== Dataset extract
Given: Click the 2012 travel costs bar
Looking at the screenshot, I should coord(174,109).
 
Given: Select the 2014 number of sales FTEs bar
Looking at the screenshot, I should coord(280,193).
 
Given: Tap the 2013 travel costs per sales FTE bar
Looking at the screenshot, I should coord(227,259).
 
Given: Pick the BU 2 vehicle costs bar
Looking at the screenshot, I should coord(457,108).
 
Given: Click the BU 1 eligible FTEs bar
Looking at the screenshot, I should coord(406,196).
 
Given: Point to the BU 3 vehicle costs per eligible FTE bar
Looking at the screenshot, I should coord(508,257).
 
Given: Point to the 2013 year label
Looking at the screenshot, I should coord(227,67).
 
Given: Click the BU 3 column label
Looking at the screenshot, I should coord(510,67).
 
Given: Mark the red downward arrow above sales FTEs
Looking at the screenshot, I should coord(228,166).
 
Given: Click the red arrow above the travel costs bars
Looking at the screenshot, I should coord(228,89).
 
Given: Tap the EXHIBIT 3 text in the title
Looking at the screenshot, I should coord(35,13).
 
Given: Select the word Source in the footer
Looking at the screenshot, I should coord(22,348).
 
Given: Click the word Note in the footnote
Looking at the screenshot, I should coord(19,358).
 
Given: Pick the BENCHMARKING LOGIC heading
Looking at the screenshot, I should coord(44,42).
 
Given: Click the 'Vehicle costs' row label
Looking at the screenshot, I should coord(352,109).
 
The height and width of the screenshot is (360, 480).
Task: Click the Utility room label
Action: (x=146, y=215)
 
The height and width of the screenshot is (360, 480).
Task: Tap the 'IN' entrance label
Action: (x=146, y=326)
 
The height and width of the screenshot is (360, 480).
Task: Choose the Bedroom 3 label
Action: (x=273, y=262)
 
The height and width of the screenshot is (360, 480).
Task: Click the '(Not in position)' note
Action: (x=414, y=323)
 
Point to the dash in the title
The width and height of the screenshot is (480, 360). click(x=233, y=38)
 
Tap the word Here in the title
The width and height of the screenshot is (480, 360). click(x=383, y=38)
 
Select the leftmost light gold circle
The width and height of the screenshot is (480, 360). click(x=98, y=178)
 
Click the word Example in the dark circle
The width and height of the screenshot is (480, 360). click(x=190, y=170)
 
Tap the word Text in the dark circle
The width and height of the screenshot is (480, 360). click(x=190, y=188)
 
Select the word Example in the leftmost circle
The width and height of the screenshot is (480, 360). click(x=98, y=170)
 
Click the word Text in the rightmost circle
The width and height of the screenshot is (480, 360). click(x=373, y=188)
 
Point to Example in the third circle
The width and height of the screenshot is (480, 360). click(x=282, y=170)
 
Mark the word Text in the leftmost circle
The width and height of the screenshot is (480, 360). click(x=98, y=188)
====
== Dataset extract
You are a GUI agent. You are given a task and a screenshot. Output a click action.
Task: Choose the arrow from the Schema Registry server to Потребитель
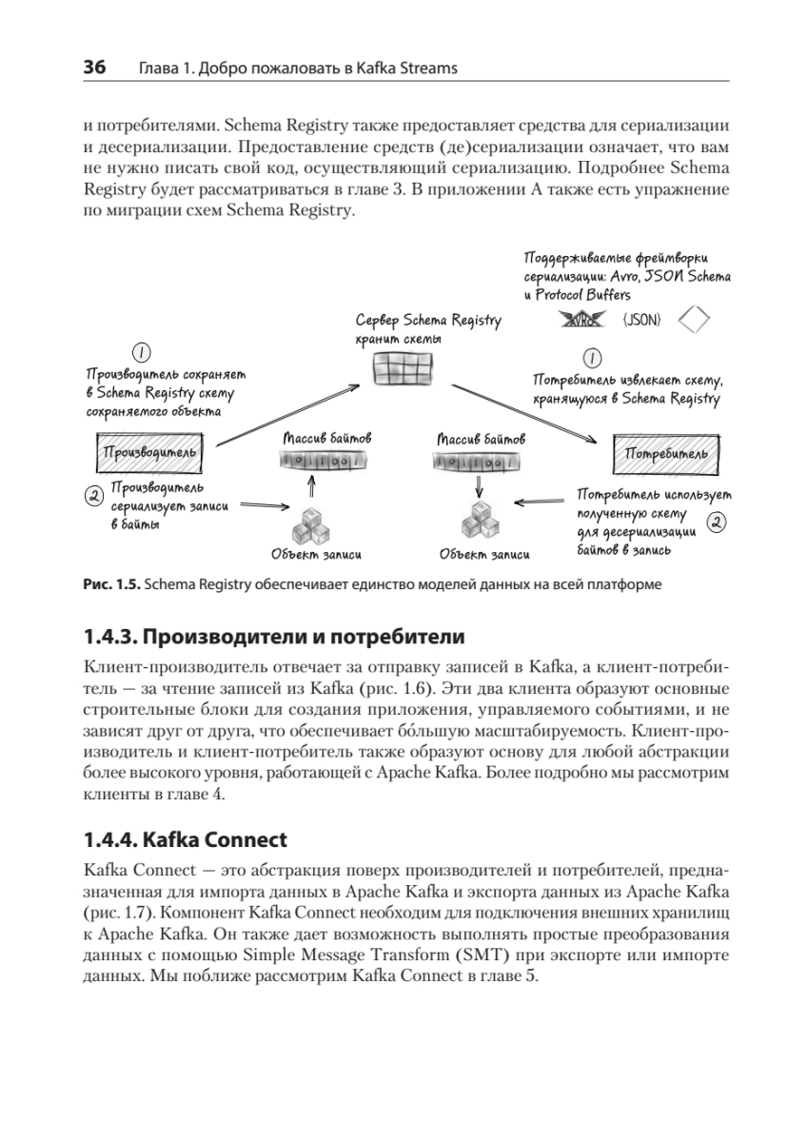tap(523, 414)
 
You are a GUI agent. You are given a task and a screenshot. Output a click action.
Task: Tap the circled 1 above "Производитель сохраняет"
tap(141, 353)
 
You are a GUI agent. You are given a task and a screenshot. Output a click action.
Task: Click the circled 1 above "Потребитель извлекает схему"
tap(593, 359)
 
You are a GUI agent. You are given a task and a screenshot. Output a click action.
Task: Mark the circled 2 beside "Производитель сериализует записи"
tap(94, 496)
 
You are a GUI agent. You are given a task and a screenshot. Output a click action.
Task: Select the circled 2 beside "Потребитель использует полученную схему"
====
== Dataset extract
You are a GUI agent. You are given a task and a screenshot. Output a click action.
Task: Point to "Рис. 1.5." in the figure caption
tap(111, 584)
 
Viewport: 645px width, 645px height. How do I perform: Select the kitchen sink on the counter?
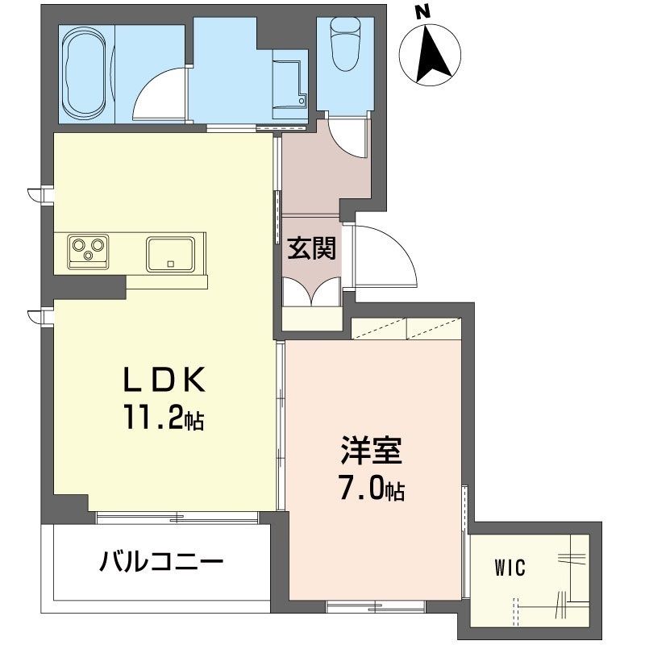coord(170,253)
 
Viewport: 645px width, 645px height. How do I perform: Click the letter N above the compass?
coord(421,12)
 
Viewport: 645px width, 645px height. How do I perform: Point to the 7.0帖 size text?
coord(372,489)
====
Rewrite the part of the data that opens with the line containing "Viewport: 645px width, 645px height. How do I perform: Point" and closes with the line containing "coord(372,489)", changing "Point to" to "Tap" and leaving everything else unchanged.

Viewport: 645px width, 645px height. How do I perform: Tap the 7.0帖 size text?
coord(372,489)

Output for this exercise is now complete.